◆ **Extrait**:

-------------------------

Réforme de la Justice (...)

Réforme de la Justice : la "colère noire" des métiers du droit ne faiblit pas

Nouvelles journées de mobilisation des professions du Droit, le mercredi 12 et 19, avec des rassemblements d’avocats, de magistrats, greffiers et personnels devant les palais de Justice de France et de Navarre. Une initiative du Conseil National des Barreaux qui, par ces actions, entend montrer au public - et donc aux justiciables - les dangers contenus dans la loi de réforme de la Justice préparé par Mme Belloubet.

À Grasse, le Bâtonnier Roland Rodriguez et de nombreux avocats du Barreau ont été rejoints par des magistrats pour un blocage du palais.

"Nous relayons localement le mot d’ordre du CNB, en nous regroupant
devant le palais de Justice puis en allant présenter nos doléances à la sous-préfecture
" explique le Bâtonnier. "Sur la forme, nous sommes peinés par ce vote à la hussarde, intervenu entre le Brexit et des séances de questions au gouvernement. Sur le fond, nous sommes inquiets car, avant l’été, la garde de Sceaux nous avait promis la mise en place de groupes de travail. Elle était même venue à Grasse pour nous dire qu’elle avait bien pris la mesure des spécificités de notre juridiction".

-------------------------

◆ **Données fournies**:
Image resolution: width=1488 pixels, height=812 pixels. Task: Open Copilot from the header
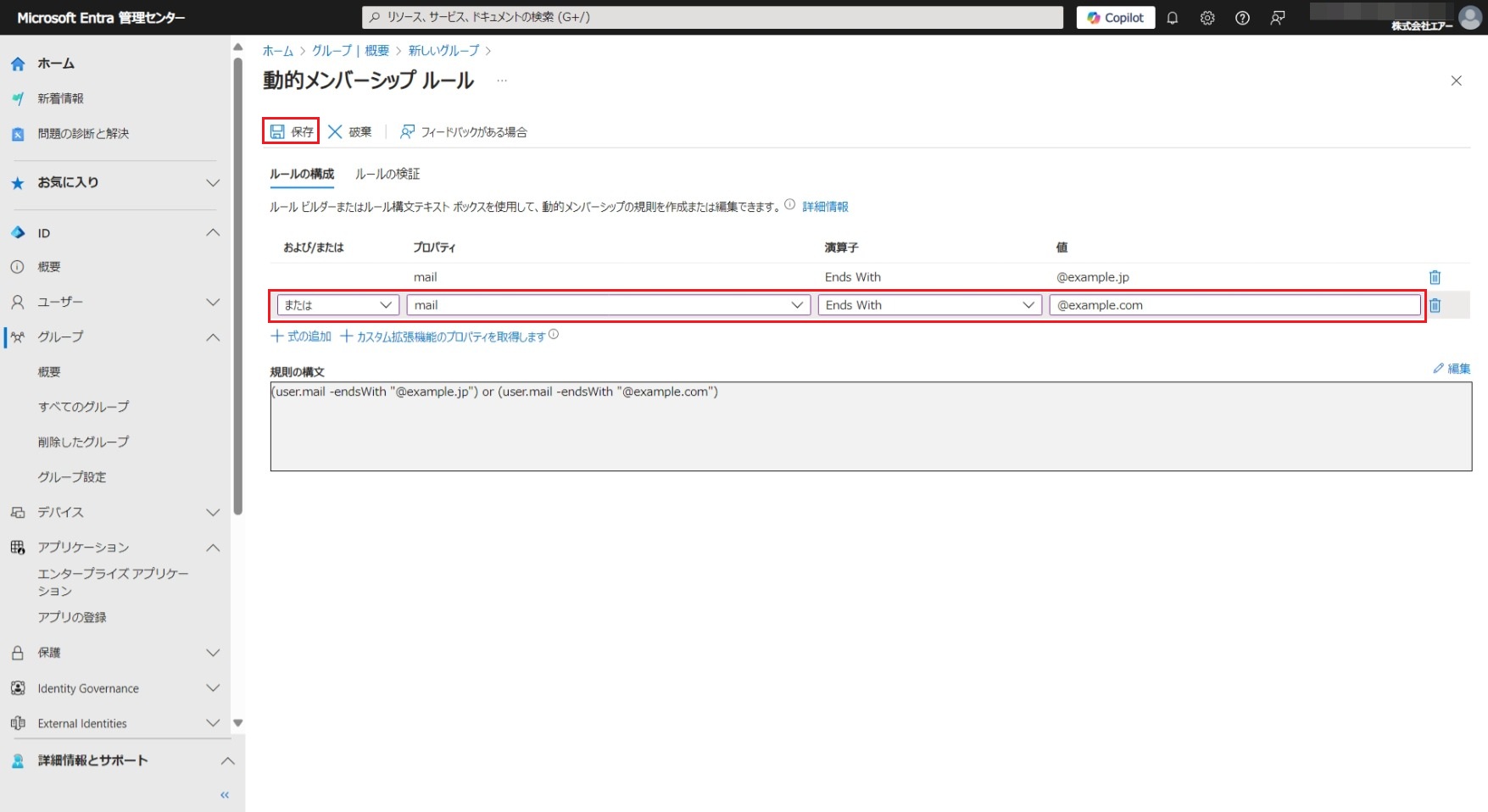[1115, 18]
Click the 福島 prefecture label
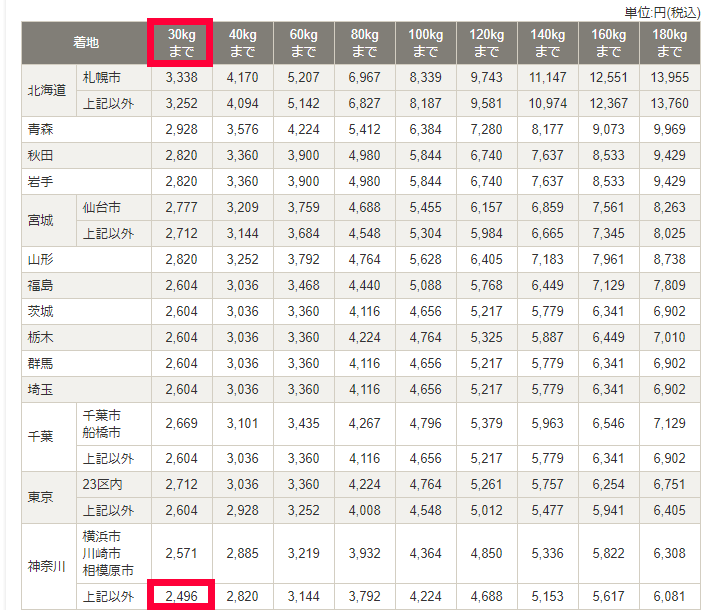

-------------------------

◆ **Consignes**:
(a) Mettez à jour l'extrait sur la réforme de la Justice : reprenez tout ce qui va de « Réforme de la Justice : la » jusqu'à « préparé par Mme Belloubet. » en remplaçant « mercredi » par « jeudi ».
(b) D'après l'extrait sur la réforme de la Justice, où les avocats de Grasse sont-ils allés présenter leurs doléances après s'être regroupés devant le palais de Justice ?
La liste n'a aucun lien avec l'extrait sur la réforme de la Justice.

◆ **Corrigés**:
(a)
Réforme de la Justice : la "colère noire" des métiers du droit ne faiblit pas

Nouvelles journées de mobilisation des professions du Droit, le jeudi 12 et 19, avec des rassemblements d’avocats, de magistrats, greffiers et personnels devant les palais de Justice de France et de Navarre. Une initiative du Conseil National des Barreaux qui, par ces actions, entend montrer au public - et donc aux justiciables - les dangers contenus dans la loi de réforme de la Justice préparé par Mme Belloubet.

(b) À la sous-préfecture.